Geothermal has long been the sleeping giant of renewable energy.
The resource currently meets less than 1% of global electricity demand, but humanity has only scratched the surface of its potential, according to a recent report from the International Energy Agency. Far more places can now consider geothermal energy due to recent breakthroughs in drilling and hydraulic fracturing developed by the oil and gas industry.
By using the same techniques to tap underground heat, the report estimates that geothermal could meet global electricity demand 140 times over. Unlike wind and solar, geothermal power plants could also fit into compact footprints and supply steady electricity, no matter the weather.
The main constraint is a basic fact about the Earth’s crust: The deeper you dig, the hotter it gets. With wells less than two kilometers deep, the analysis found that only a handful of countries could reach high enough temperatures to make electricity. At seven kilometers, geothermal could be possible in almost any area of the world.
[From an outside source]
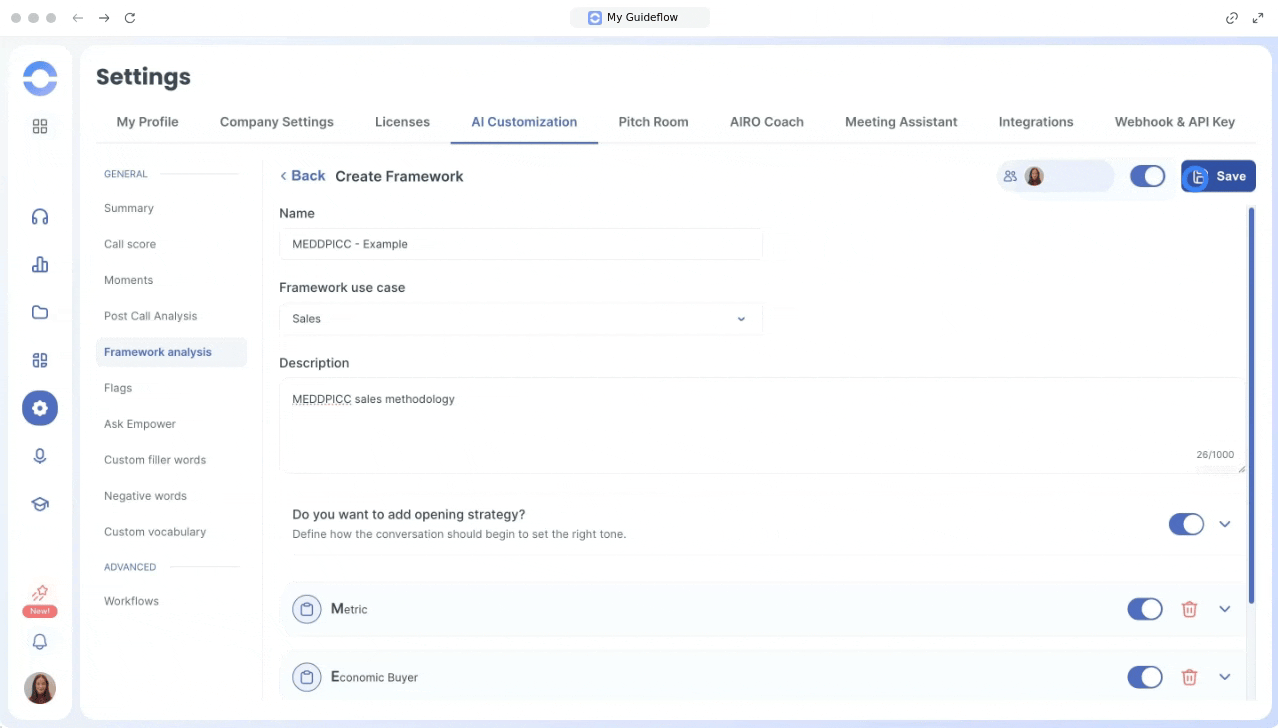Viewport: 1278px width, 728px height.
Task: Delete the Metric framework item
Action: coord(1189,609)
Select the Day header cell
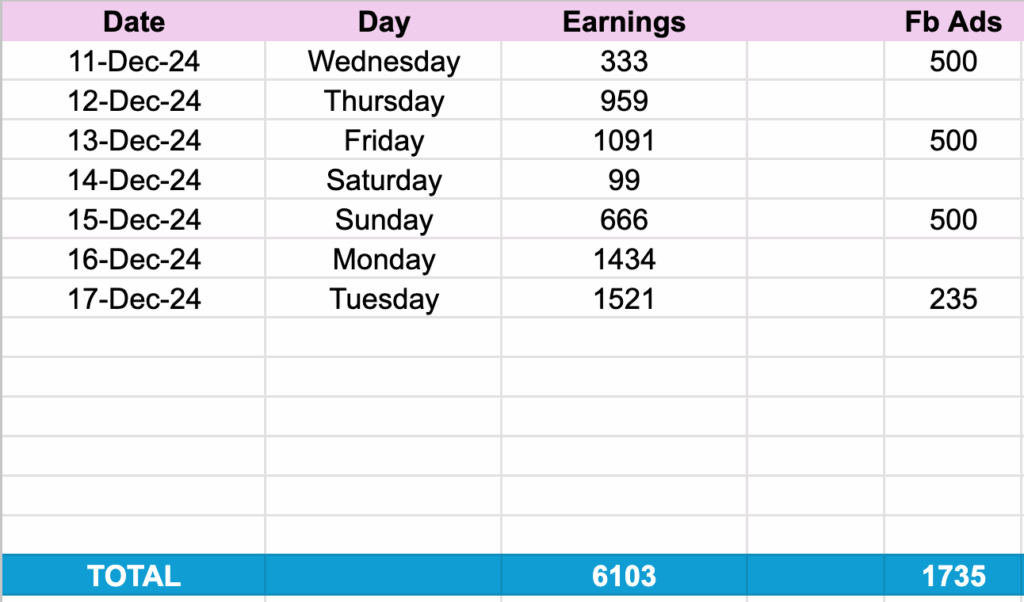This screenshot has height=602, width=1024. pyautogui.click(x=384, y=22)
Reaching those depths is difficult but not impossible. During the Cold War, Soviet geologists spent almost 20 years digging the Kola Superdeep Borehole more than 12 kilometers, or 7.5 miles, deep to study the Earth’s crust, setting the record for the world’s deepest hole. In Colorado, a 22,000-foot-deep oil and gas well in Moffat County holds the statewide record, according to a spokesperson for the state Energy and Carbon Management Commission.
Pressure and heat at those depths wreak havoc on mechanical equipment. With the GLADE project, Oxy set out to prove it could overcome those challenges by working faster and more cost-effectively than past superdeep drilling efforts.
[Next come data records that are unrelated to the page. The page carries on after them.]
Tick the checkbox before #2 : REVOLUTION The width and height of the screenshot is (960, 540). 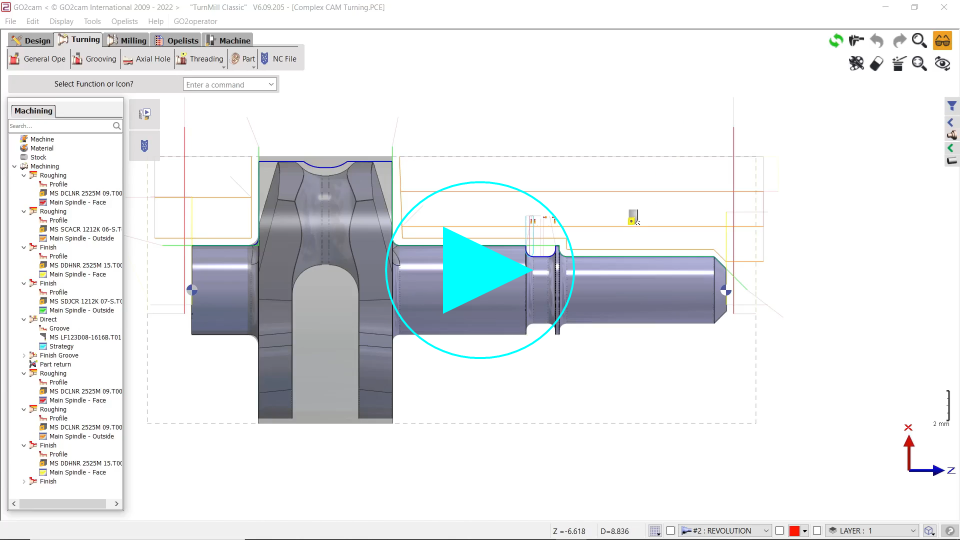click(671, 530)
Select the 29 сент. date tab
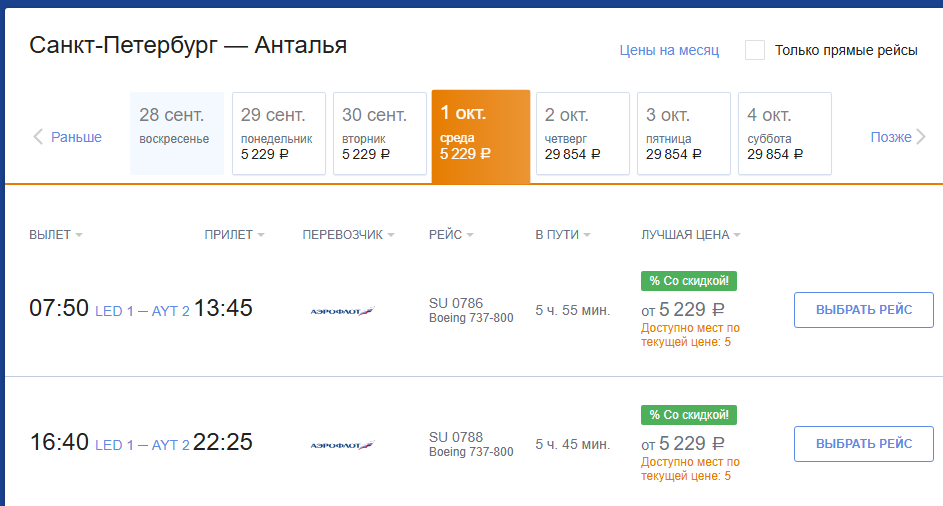Screen dimensions: 943x506 pos(279,133)
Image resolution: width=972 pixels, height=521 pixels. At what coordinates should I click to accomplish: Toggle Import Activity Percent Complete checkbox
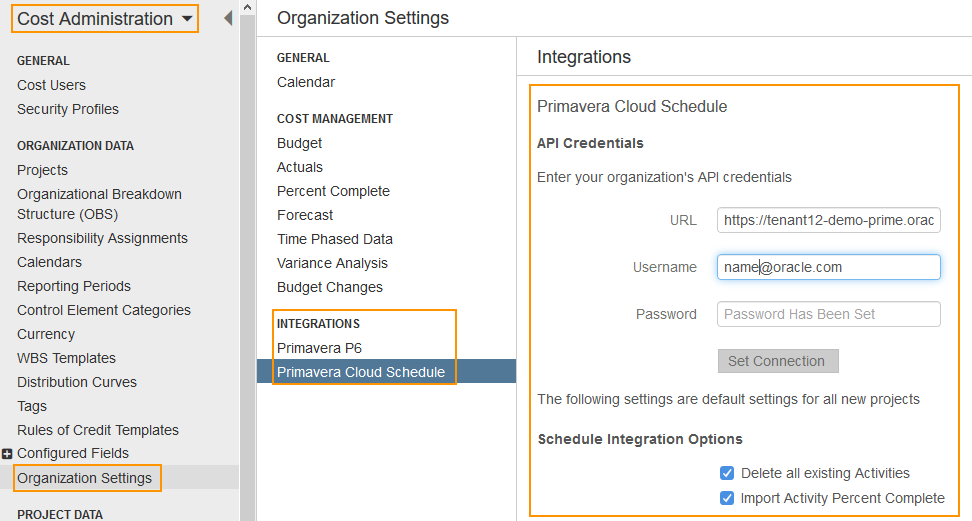[x=727, y=498]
The company itself hasn’t released any results, but state records show it dug one of its two wells in 18 days. Horne, the Stanford geothermal expert, said that pace would put Oxy in league with Fervo, a leading geothermal startup that drilled a nearly 16,000-foot-deep geothermal well in southwest Utah in 16 days last year. “That’s pretty impressive,” Horne said.
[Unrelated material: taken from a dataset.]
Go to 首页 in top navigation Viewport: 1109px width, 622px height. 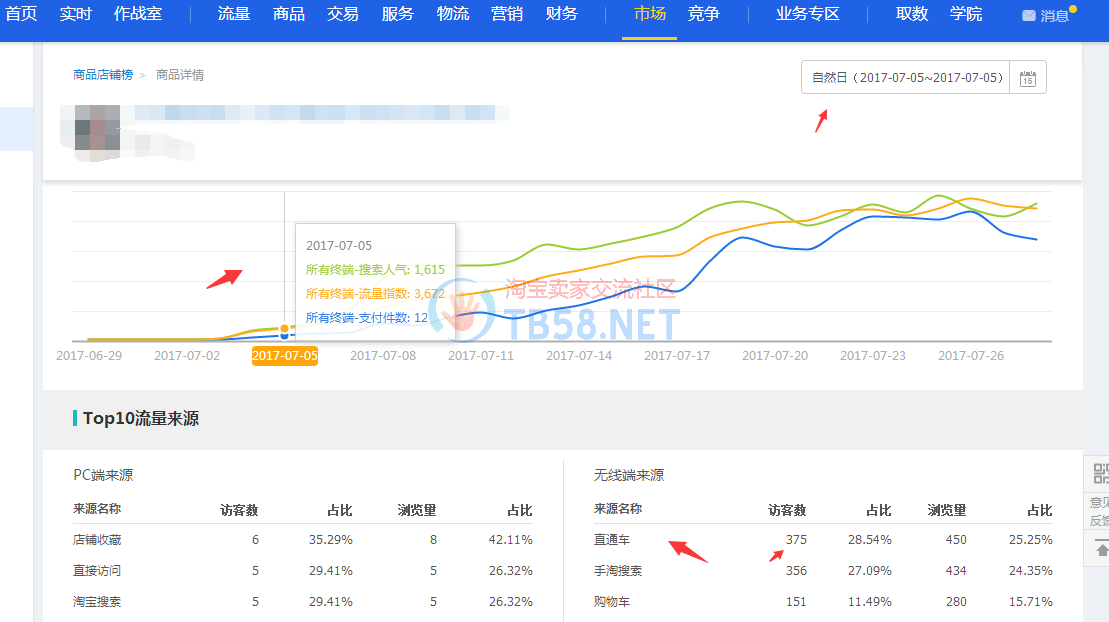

Other experts have characterized the effort as a success. Amanda Kolker, the manager of the geothermal laboratory program at the National Lab of the Rockies in Golden, said the GLADE project proved it’s possible to dig deep into sedimentary basins, large-scale depressions more commonly explored for oil and gas resources. The Denver-Julesburg Basin is one of many sedimentary basins in the western U.S.
“This achievement could unlock new geographies for geothermal technology deployment in the United States,” Kolker said.
One question is whether Oxy has plans beyond research for its geothermal boreholes. By completing the GLADE project, the company may have taken one of the most difficult steps toward building Colorado’s first geothermal power plant.
Multiple studies show that Colorado has ample underground heat to support a power plant, but no commercial enterprise has built one so far. In central Colorado, a pair of entrepreneurs has spent decades trying to build a geothermal power plant near Buena Vista. Their attempts, however, repeatedly ran into pushback from local residents worried about noise and disturbing the area’s famous natural hot springs. In August 2025, the state land board threw cold water on the idea by declining to renew a key land lease for a potential power plant site.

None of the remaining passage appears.